10. The method of claim 9, wherein determining a similarity between the target entity word and each of at least two word interpretations of the target entity word based on the second target text comprises:

semantic coding is carried out on the second target text to obtain a first semantic vector;

and performing semantic coding on the word explanation to obtain a second semantic vector aiming at each word explanation in at least two word explanations corresponding to the target entity word, and determining the similarity between the first semantic vector and the second semantic vector as the similarity between the target entity word and the word explanation.

11. The method of claim 9, wherein determining a similarity between the target entity word and each of at least two word interpretations of the target entity word based on the second target text comprises:

extracting a preset number of words adjacent to the target entity word from the text to be processed as target words;

and aiming at each word interpretation in at least two word interpretations corresponding to the target entity word, carrying out coincidence matching on the word interpretation and the target word, and determining the ratio of the number of coincident words to the number of the target word as the similarity between the target entity word and the word interpretation.

12. The method of claim 9, wherein determining a similarity between the target entity word and each of at least two word interpretations of the target entity word based on the second target text comprises:

and performing semantic coding on the word explanation to obtain a second semantic vector aiming at each word explanation in at least two word explanations corresponding to the target entity word, determining the similarity between the first semantic vector and the second semantic vector as a first similarity, performing coincidence matching on the word explanation and the target word, determining the ratio of the number of coincident words to the number of the target word as a second similarity, and performing weighted average processing on the first similarity and the second similarity to obtain the similarity between the target entity word and the word explanation.

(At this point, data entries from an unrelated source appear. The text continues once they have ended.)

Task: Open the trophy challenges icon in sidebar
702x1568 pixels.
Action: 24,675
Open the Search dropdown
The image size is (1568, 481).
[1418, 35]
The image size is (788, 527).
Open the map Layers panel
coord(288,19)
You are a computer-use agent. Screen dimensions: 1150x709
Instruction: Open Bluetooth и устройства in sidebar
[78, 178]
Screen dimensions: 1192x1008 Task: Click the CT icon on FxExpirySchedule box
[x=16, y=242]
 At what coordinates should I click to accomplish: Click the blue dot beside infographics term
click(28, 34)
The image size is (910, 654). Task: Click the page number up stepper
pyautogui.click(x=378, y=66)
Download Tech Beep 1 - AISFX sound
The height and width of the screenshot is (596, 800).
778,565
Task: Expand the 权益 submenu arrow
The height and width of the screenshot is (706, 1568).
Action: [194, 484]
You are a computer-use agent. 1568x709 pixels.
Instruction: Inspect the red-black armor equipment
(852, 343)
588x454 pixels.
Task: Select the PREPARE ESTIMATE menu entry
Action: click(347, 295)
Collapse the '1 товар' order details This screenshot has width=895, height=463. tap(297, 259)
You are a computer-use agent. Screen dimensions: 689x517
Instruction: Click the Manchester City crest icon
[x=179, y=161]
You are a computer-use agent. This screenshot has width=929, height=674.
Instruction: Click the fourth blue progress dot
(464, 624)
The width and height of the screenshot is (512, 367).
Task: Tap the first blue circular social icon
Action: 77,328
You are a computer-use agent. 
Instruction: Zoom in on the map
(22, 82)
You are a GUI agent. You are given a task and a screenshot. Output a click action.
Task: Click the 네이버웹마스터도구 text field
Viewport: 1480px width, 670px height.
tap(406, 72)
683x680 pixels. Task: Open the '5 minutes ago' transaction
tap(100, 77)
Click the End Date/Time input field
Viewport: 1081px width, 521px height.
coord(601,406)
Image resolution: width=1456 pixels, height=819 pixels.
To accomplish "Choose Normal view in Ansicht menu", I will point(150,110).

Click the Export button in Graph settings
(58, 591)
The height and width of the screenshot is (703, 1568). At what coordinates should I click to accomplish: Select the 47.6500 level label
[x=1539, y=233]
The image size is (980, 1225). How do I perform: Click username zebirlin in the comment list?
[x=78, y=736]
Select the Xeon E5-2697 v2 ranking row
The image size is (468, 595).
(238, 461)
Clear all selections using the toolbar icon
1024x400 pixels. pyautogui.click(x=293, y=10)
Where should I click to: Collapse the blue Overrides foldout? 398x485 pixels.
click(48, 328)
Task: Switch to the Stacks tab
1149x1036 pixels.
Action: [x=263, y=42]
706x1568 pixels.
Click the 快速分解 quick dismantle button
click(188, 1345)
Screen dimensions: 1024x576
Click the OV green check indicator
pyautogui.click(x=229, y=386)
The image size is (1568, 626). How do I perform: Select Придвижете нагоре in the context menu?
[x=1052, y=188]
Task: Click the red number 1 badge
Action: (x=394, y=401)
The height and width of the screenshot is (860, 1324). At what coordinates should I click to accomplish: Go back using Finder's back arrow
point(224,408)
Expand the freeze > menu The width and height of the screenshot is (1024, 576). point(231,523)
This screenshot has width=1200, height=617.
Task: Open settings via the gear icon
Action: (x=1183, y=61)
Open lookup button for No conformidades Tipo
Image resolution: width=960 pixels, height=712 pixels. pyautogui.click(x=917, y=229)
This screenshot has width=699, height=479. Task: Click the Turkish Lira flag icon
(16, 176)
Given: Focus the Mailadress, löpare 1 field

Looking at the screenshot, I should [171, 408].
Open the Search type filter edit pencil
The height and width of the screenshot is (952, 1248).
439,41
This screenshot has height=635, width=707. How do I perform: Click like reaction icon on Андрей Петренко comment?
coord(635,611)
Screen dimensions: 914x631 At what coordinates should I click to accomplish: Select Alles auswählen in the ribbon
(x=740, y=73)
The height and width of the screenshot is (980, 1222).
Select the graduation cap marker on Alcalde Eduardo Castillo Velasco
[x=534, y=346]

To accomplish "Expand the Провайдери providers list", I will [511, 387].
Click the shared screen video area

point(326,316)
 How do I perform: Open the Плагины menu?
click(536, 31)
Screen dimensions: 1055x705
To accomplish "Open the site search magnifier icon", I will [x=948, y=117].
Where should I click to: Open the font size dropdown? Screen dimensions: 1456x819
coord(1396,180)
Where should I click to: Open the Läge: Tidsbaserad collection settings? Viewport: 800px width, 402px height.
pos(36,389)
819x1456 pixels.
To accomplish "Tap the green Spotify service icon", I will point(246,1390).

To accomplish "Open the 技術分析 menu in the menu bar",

13. The method of claim 9, wherein after determining the word interpretation corresponding to the target entity word based on the similarity, the method further comprises:

and deleting the target entity word from the target entity word set in response to the fact that the similarity between each word interpretation and the target entity word in the at least two word interpretations corresponding to the target entity word is smaller than a preset similarity threshold value, so as to obtain a new target entity word set which is used as the target entity word set.

14. A text processing apparatus, comprising:

the first determining unit is used for acquiring a text to be processed, determining a target entity word in the text to be processed and generating a target entity word set;

the second determining unit is used for determining word interpretations corresponding to target entity words in the target entity word set based on the text to be processed, and acquiring related information corresponding to the word interpretations;

and the pushing unit is used for pushing target information to present the text to be processed, wherein the target information comprises the target entity word set, word interpretations and related information corresponding to target entity words in the target entity word set, and the target entity words in the target entity word set are displayed in the text to be processed in a preset display mode.

15. An electronic device, comprising:

one or more processors;

a storage device having one or more programs stored thereon,

when executed by the one or more processors, cause the one or more processors to implement the method of any one of claims 1-13.

16. A computer-readable medium, on which a computer program is stored which, when being executed by a processor, carries out the method according to any one of claims 1-13.